A war crimes case against Israeli Prime Minister Ariel Sharon alleging his complicity in the 1982 massacre of around 1,000 Palestinians in Beirut has been thrown out by a Belgian appeals court, opening a possible new window for an EU peace drive.
Ariel Sharon had shied from visiting Brussels for fear of legal complications ever since the case was launched last year. The EU, which has regarded the case as a distraction from the core issues, now hopes to focus its full energies on finding a path out of the escalating Israeli-Palestinian conflict, which may include informal talks in Brussels.
“We take note of this issue, but it is not central to the conflict in the Middle East,” David Harley, spokesman for European Parliament President Pat Cox, told me. “Mr Sharon remains the elected prime minister of Israel and we want to concentrate on all the elements necessary to resolve this conflict.”
The European Parliament had recently extended an informal invitation to besieged Palestinian President Yasser Arafat, but he was unable to leave his headquarters in Ramallah.

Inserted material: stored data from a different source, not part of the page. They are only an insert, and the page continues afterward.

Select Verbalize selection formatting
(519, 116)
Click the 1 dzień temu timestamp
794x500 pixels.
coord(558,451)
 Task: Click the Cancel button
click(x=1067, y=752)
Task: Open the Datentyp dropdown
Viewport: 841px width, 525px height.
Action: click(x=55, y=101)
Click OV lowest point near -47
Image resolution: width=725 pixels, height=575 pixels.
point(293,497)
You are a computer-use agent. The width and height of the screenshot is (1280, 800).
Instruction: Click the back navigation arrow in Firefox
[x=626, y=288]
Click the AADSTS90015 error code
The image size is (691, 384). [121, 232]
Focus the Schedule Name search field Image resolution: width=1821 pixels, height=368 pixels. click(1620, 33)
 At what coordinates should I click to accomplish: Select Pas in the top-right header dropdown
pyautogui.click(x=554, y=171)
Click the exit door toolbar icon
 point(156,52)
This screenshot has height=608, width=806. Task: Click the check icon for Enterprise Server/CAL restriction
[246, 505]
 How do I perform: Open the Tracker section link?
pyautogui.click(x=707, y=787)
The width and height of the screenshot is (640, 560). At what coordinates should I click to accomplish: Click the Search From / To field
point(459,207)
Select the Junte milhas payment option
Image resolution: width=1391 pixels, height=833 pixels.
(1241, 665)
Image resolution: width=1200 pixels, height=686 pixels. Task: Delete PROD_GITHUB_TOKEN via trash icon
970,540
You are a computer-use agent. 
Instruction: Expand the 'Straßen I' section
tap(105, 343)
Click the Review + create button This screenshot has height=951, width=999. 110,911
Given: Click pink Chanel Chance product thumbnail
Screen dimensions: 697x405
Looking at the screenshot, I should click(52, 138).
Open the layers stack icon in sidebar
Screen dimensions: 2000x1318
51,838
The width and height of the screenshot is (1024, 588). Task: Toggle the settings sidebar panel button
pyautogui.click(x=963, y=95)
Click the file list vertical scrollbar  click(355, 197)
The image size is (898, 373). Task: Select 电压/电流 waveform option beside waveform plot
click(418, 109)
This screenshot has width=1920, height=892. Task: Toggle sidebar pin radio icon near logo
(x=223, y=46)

Despite US President George W Bush's demand for new Palestinian leadership, Harley did not rule out extending the invitation to both leaders to hold talks in Brussels, but said the parliament was not yet entertaining such plans.
However, Harley noted that the EU was putting its weight behind the idea of an international peace conference –mediated by the so-called quartet of the EU, the United States, Russia and the United Nations – to help break the deadlock in the Middle East.
Off the hook
The Belgian appeals court said on Wednesday that Sharon could not be tried under an ambitious 1993 law which allows local courts to prosecute violations of the Geneva Convention wherever in the world they occur, because he was not in Belgium. “If a person is not found on the territory, we find it inadmissible,” the three judges said in their 22-page ruling.
The verdict drew sighs of relief from Israeli quarters and will undoubtedly ease the strained ties between the two countries. “We're very content with the ruling,” Haim Assaraf, first secretary at the Israeli mission in Brussels, said. “This is a very good chance to reinvigorate relations between Belgium and Israel.”
Lawyers representing 23 Palestinian survivors of the 1982 Sabra and Shatila massacre by Israeli-backed Lebanese Phalangist militiamen slammed the ruling. An Israeli inquiry at the time found the then defence minister, Ariel Sharon, mastermind of Israel's invasion of Lebanon, to bear indirect but personal responsibility for the atrocities.
Michael Verhaeghe, one of the lawyers representing the Palestinians, sounded a defiant note to reporters following the hearing. “We are not satisfied with this,” he said, vowing to push on with a supreme court appeal. International human rights groups joined the chorus of condemnation, expressing disapproval that this avenue for victims of atrocities had been shut.
The outcome of this case is likely to affect proceedings brought in Belgium against several other heads of state, including the Palestinian leader Yasser Arafat and Fidel Castro of Cuba.
A version of this article appeared in the 27 June to 3 July 2002 edition of The European Voice.